70% of consumers are more likely to buy from brands that employ personalisation strategies, and 61% spend more money with those brands. Personalisation is nothing however without data. While retailers have access to more data about their customers than many of them know what to do with it, food brands often do not. It's no surprise, therefore, that direct-to-consumer selling is on the rise. Brands gain access to a wealth of information about shoppers as well as their browsing and purchasing habits and can use this information to create a more personalised experience. Through the Unilever Foundry, Hellmann's recently partnered with Quiqup to engage with millennial audiences through direct-to-consumer shopping. With access to relevant data, food brands can optimise their websites by, for example, putting the right recipe in front of the right person at the right time. If a customer has expressed a strong interest in quick and easy Mexican dishes and has a preference for recipes by Gizzi Erskine, using this information to personalise their experience will make the customer feel valued and more likely to convert.

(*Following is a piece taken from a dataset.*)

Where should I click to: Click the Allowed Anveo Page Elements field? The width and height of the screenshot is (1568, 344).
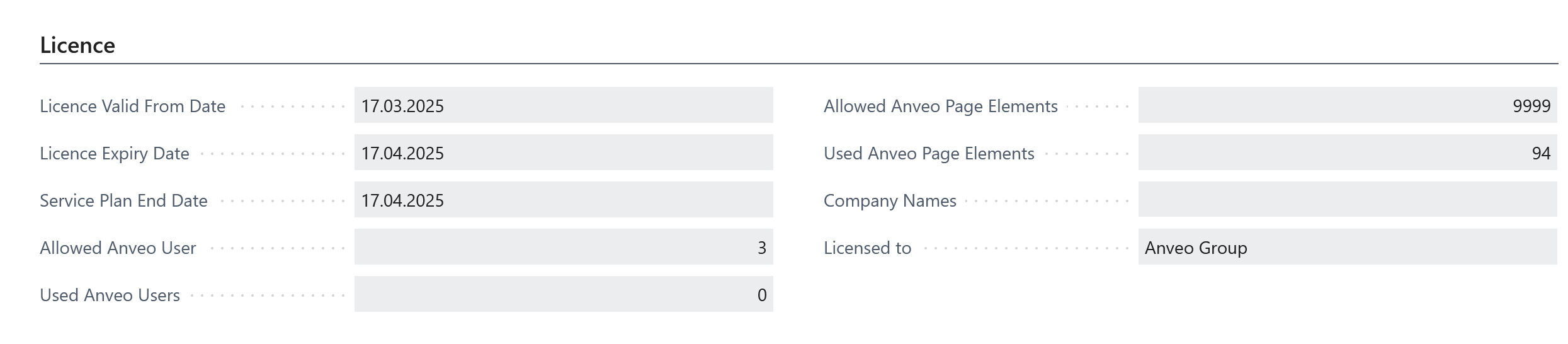click(1348, 105)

Pop-ups are big business. UK retailers who are taking advantage of shopper demand for in-store events and experiences have seen annual turnover increase by an average of 14%. For food brands, pop-ups represent an interactive way for consumers to engage with the brand both in-store and online through social sharing. Experiential retail may well be the future of retail, but it doesn't have to just exist offline. Dr Oetker excels at this. Their regular baking competitions engage baking fans who want to show off their skills, while the recipes themselves encourage people to purchase several Dr Oetker products in order to achieve the perfect bake. Retail experiences create an emotional connection between the consumer and the brand, allowing customers to see it as more than just a necessary transaction
Nothing has captured the imagination of foodies more than video, and food brands are embracing the trend. Short, snappy hyperlapse videos are highly shareable and consumable on the go. In a three month period from October to December 2016, BuzzFeed Tasty drove over 85 million Facebook engagements on video content alone. Hyperlapse food videos make recipes accessible and encourage users to try them and share their experiences. And while food brands like Keelings and Lyle's Golden Syrup have effectively used hyperlapse videos, live video has yet to reach its full potential. With live video, the benefits are obvious. Food brands can engage with customers and potential customers in real-time, answering questions and sharing useful, relevant information that will endear the brand to consumers.
'Influencer' has almost become a dirty word, but food brands can leverage the authority associated with relevant, trustworthy food bloggers and celebrity chefs with impressive results in our experience. Over an eight week period, we shared links to celebrity chef recipes on our website via Twitter. On analysing the data, we found that celebrity chef retweets of the content resulted in a 43% increase in website sessions versus days when they didn't share the recipes. Consumers trust celebrity chefs and they have an emotional attachment to them. An endorsement from an influencer to a large audience of loyal followers has the potential to increase traffic substantially, and engaging content will help seal the deal.
Since about one-fifth of all grocery spending, totalling $100 billion, is expected to come from online shoppers by 2024, food brands need to consider the implications of this change in grocery retail on their sales. Investing in personalisation strategies and embracing direct-to-consumer sales will pay dividends in the future. In such a competitive market, grabbing the attention of digitally native millennials and post-millennials now will help food brands stay ahead of the opposition going forward.